Study material =
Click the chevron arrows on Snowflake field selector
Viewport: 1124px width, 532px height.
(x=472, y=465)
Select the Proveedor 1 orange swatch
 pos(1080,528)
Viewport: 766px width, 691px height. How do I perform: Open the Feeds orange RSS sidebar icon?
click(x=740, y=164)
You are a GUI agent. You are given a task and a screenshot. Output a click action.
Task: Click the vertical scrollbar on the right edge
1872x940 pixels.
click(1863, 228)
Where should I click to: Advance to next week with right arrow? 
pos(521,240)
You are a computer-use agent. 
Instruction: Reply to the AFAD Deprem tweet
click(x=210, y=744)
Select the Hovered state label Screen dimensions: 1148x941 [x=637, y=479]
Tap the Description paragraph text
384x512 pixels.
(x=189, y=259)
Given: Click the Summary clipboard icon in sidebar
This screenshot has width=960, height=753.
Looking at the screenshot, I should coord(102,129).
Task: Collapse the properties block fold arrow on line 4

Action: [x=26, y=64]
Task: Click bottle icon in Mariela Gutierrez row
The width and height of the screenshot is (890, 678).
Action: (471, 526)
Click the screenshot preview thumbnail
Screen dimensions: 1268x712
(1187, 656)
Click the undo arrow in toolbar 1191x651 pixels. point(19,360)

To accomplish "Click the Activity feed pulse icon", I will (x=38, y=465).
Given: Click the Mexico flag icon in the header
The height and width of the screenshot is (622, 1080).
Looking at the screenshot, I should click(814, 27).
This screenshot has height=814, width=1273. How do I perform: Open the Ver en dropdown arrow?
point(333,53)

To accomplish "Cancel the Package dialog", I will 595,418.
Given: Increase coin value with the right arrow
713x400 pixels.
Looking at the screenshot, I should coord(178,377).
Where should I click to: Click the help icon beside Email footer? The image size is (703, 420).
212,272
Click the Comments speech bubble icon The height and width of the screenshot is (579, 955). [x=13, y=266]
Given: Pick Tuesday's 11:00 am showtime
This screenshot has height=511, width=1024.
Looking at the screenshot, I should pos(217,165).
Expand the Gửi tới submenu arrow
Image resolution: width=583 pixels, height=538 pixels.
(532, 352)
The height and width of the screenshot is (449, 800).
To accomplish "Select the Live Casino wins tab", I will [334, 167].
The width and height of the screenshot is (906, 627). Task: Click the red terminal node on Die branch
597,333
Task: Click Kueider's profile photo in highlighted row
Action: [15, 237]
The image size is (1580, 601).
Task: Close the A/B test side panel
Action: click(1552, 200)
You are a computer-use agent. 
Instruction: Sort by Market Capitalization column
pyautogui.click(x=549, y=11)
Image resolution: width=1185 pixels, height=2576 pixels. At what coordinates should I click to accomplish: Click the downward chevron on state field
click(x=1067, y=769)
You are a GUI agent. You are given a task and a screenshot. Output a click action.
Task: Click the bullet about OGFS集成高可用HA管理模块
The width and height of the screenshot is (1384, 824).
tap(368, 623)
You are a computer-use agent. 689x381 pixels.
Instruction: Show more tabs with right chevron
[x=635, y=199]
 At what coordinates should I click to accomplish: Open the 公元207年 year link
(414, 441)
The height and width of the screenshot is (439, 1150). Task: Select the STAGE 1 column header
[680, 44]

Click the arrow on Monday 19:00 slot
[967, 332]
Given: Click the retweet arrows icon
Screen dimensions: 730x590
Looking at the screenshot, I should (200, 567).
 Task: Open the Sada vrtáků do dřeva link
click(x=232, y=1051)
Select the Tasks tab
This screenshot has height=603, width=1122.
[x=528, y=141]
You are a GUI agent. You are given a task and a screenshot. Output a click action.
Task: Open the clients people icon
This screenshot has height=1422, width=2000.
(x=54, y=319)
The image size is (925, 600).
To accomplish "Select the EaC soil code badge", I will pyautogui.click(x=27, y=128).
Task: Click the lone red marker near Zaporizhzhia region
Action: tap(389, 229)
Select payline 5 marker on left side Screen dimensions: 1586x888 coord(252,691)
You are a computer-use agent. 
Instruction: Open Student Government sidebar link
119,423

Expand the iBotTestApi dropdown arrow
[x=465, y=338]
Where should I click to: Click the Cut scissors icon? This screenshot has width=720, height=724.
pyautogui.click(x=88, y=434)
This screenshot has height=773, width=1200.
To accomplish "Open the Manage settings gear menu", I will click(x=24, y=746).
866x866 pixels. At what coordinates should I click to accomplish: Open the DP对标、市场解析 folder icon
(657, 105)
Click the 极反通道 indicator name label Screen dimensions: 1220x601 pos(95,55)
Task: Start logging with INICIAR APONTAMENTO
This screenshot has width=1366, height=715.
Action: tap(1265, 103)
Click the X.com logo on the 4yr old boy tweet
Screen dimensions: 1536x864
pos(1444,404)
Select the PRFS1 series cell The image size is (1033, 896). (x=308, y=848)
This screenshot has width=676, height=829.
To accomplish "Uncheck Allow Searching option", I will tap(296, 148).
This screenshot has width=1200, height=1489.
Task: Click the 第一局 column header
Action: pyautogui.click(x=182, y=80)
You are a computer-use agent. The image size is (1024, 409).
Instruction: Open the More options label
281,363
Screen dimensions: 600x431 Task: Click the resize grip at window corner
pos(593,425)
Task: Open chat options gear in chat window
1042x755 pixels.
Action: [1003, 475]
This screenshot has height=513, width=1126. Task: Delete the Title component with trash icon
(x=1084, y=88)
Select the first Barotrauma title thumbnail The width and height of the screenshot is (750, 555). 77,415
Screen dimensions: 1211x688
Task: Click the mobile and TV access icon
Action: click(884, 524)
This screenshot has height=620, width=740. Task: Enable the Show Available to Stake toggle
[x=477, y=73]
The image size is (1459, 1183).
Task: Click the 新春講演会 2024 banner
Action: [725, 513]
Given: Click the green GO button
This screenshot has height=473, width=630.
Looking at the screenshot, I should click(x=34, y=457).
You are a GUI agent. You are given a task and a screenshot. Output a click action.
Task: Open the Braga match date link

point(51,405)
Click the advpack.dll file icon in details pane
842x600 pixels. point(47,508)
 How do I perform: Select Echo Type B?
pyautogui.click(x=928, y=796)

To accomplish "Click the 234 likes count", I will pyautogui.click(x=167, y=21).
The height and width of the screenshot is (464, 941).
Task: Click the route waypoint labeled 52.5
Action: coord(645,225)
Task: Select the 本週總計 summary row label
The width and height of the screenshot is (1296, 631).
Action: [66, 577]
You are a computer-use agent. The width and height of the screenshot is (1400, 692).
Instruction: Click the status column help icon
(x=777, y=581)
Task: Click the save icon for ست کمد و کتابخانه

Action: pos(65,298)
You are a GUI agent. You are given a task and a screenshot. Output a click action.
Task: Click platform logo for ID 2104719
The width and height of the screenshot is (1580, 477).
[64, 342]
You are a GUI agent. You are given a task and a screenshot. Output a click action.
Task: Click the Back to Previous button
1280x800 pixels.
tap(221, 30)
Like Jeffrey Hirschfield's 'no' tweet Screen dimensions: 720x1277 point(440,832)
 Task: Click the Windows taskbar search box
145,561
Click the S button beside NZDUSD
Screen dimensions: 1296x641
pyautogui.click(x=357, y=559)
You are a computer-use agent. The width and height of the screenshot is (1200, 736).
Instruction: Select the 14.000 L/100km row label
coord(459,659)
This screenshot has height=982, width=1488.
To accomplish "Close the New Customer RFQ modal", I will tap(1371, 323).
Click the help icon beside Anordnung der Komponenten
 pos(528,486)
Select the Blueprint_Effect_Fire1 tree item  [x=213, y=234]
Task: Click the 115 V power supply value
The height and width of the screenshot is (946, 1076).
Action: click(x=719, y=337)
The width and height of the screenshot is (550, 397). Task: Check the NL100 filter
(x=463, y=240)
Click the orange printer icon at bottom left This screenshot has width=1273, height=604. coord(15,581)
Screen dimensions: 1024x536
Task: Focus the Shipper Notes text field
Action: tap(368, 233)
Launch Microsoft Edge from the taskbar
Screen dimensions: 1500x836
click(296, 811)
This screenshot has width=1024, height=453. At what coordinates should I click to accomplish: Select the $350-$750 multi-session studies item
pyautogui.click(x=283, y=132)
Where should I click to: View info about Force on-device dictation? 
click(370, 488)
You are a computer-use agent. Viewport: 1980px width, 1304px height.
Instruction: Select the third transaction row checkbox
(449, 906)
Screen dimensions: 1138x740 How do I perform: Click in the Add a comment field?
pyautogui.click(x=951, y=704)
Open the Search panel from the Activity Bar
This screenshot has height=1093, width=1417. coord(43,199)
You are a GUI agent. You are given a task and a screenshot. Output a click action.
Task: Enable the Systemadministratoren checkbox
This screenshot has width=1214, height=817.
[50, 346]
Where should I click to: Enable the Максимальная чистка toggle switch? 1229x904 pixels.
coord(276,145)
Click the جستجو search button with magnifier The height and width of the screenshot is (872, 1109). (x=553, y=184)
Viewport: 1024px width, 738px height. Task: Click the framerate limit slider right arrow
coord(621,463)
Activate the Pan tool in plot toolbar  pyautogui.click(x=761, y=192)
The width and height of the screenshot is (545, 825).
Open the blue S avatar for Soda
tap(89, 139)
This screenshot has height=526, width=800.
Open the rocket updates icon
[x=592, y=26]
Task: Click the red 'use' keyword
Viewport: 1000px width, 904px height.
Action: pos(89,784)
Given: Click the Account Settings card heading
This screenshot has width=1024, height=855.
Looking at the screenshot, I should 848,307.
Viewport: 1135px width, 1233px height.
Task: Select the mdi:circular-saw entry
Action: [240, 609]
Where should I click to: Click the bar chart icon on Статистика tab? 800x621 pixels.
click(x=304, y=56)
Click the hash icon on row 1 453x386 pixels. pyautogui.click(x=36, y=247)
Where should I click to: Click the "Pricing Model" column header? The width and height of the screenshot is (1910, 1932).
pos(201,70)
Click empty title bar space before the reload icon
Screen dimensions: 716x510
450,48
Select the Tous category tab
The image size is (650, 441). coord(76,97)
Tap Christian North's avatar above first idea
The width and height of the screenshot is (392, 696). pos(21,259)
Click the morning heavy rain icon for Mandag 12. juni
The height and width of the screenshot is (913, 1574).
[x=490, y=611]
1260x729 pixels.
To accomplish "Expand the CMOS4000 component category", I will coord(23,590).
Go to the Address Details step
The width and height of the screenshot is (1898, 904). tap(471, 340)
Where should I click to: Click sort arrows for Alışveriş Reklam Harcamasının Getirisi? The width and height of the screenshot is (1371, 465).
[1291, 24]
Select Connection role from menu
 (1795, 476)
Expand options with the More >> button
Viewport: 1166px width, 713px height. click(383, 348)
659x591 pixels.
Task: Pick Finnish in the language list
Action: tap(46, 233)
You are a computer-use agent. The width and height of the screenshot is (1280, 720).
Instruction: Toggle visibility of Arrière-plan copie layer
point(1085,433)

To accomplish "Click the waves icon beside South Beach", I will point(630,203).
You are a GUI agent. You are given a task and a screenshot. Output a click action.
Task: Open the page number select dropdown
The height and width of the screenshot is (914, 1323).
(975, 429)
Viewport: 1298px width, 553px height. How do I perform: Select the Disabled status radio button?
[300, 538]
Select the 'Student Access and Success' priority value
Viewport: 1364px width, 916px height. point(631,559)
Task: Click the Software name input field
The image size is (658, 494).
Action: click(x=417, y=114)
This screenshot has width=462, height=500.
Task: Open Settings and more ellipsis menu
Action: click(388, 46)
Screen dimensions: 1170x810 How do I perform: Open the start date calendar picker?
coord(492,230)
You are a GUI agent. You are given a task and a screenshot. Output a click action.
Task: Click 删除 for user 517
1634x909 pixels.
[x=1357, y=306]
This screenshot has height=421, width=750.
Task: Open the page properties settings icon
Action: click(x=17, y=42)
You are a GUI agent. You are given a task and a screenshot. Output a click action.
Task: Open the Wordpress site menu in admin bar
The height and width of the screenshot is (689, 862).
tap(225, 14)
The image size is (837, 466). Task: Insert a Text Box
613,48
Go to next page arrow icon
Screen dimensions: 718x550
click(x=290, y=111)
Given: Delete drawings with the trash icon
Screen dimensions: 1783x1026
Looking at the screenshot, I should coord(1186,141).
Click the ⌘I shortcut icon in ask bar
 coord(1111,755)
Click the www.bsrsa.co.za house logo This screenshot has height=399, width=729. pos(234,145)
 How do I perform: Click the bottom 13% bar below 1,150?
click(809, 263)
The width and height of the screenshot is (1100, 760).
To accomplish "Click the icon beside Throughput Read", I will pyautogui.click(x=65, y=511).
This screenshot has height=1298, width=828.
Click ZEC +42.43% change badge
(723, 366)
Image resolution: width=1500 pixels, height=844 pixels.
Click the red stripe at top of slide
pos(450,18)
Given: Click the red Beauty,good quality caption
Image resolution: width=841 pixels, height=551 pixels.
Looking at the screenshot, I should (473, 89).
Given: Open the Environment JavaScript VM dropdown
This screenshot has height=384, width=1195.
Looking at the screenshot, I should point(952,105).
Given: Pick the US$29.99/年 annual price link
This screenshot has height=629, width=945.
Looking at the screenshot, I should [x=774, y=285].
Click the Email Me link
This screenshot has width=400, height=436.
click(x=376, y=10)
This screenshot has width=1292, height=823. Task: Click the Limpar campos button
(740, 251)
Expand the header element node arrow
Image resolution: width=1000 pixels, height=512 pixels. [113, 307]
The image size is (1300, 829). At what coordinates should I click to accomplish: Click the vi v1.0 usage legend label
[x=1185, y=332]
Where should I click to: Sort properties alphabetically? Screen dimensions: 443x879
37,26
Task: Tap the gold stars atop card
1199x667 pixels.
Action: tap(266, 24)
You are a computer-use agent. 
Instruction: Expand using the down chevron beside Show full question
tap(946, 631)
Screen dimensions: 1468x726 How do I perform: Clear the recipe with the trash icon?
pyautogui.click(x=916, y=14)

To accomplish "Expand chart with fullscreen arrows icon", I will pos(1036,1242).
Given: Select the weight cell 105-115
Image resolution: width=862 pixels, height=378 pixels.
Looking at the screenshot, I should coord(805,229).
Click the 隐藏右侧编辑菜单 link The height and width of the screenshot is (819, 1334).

Task objective = Using the material above, return each line in which the word "name" occurs.

Answer to this task =
Click the 极反通道 indicator name label Screen dimensions: 1220x601 pos(95,55)
Task: Click the Software name input field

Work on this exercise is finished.